Description of the task:
Collect each line of the material below that contains the string "Viewport".

Dataset entries:
- - - -
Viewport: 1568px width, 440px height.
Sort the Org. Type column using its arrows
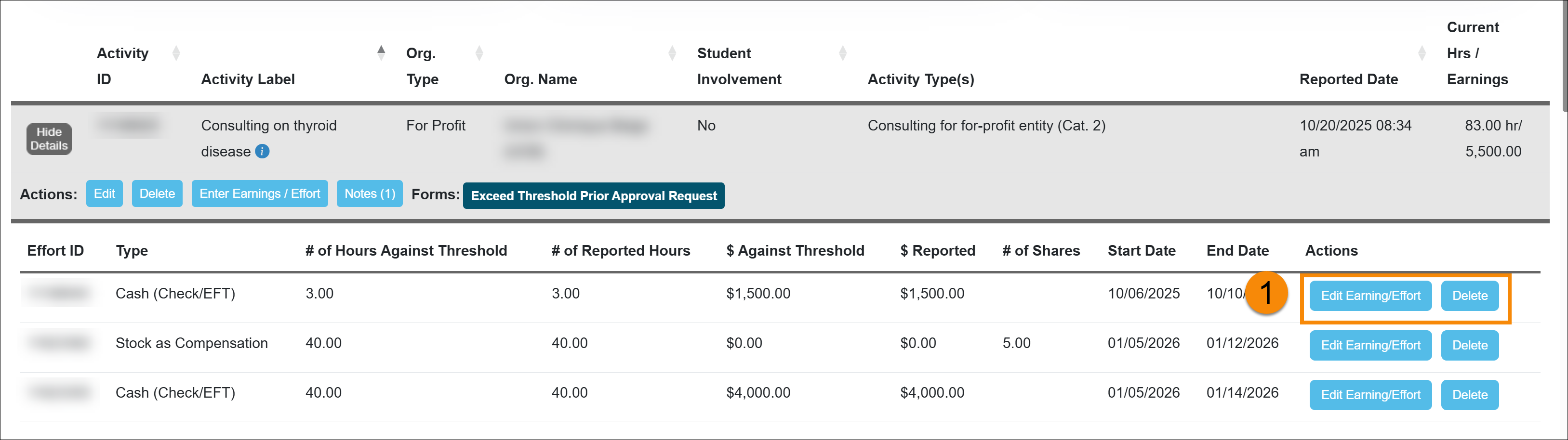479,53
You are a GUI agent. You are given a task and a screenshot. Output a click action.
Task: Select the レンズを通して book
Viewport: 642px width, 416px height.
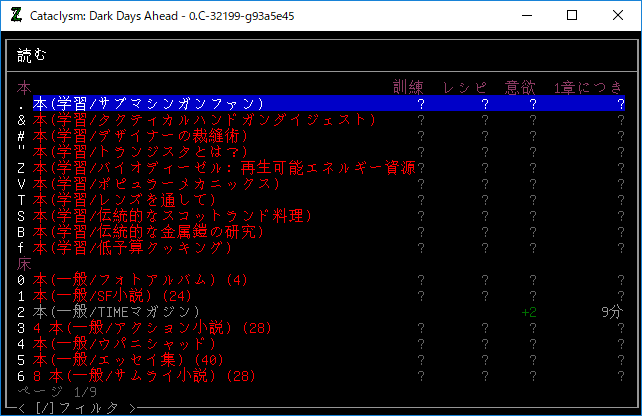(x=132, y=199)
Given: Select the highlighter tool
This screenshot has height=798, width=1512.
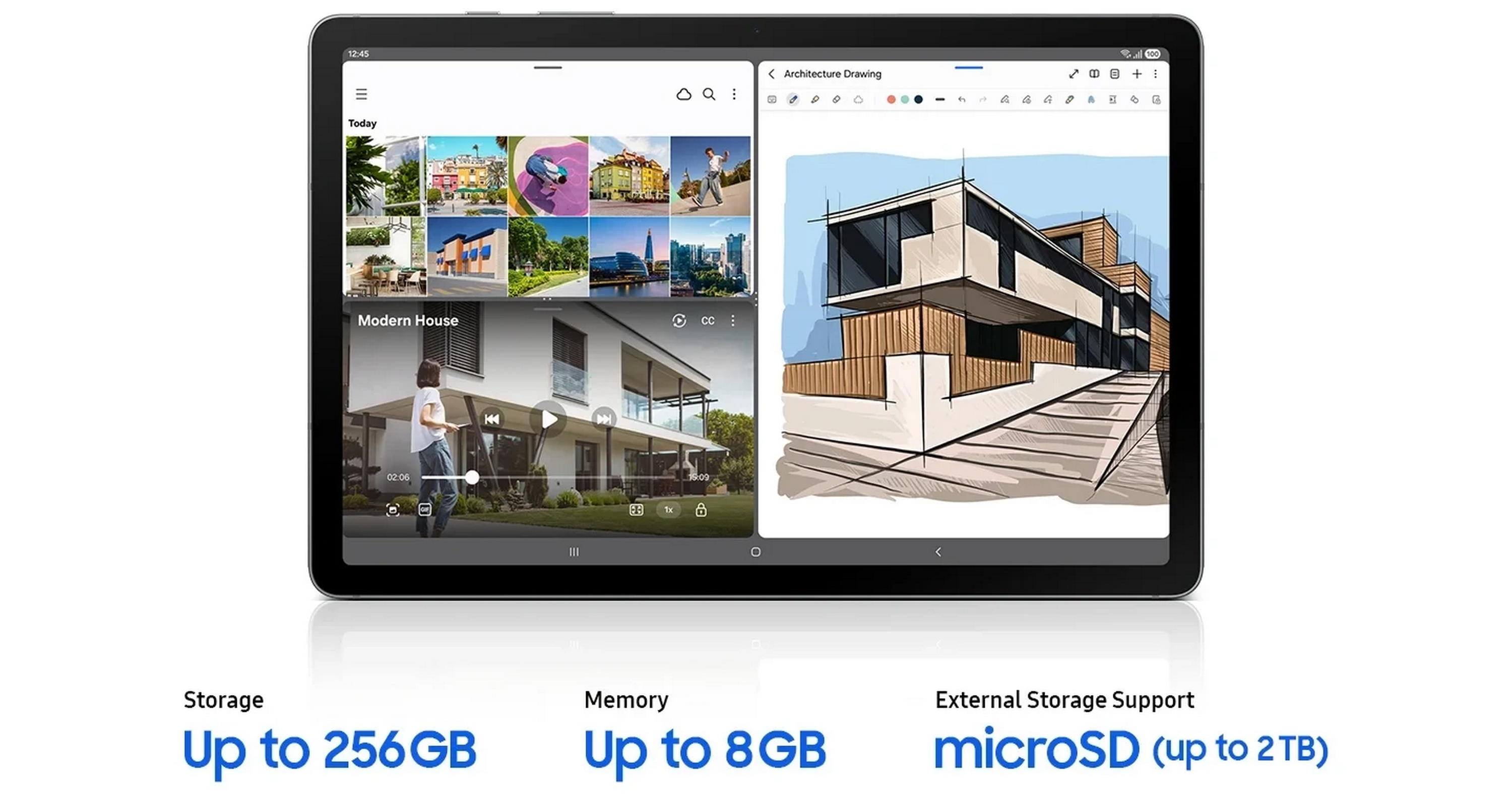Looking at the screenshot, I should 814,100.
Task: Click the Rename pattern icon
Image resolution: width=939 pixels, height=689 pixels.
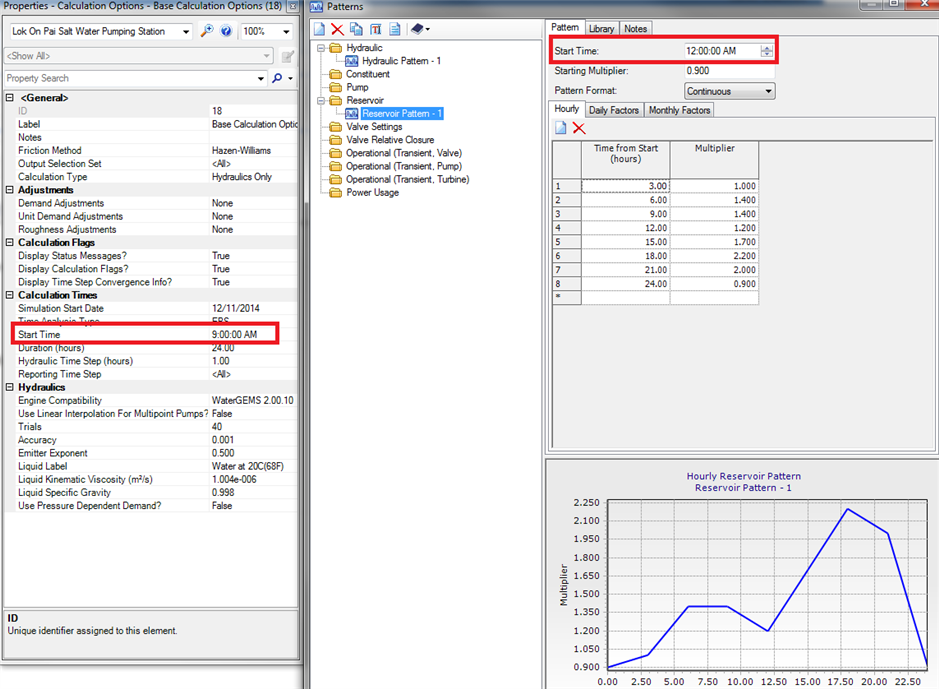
- - - -
Result:
Viewport: 1568px width, 440px height.
Viewport: 642px width, 416px height.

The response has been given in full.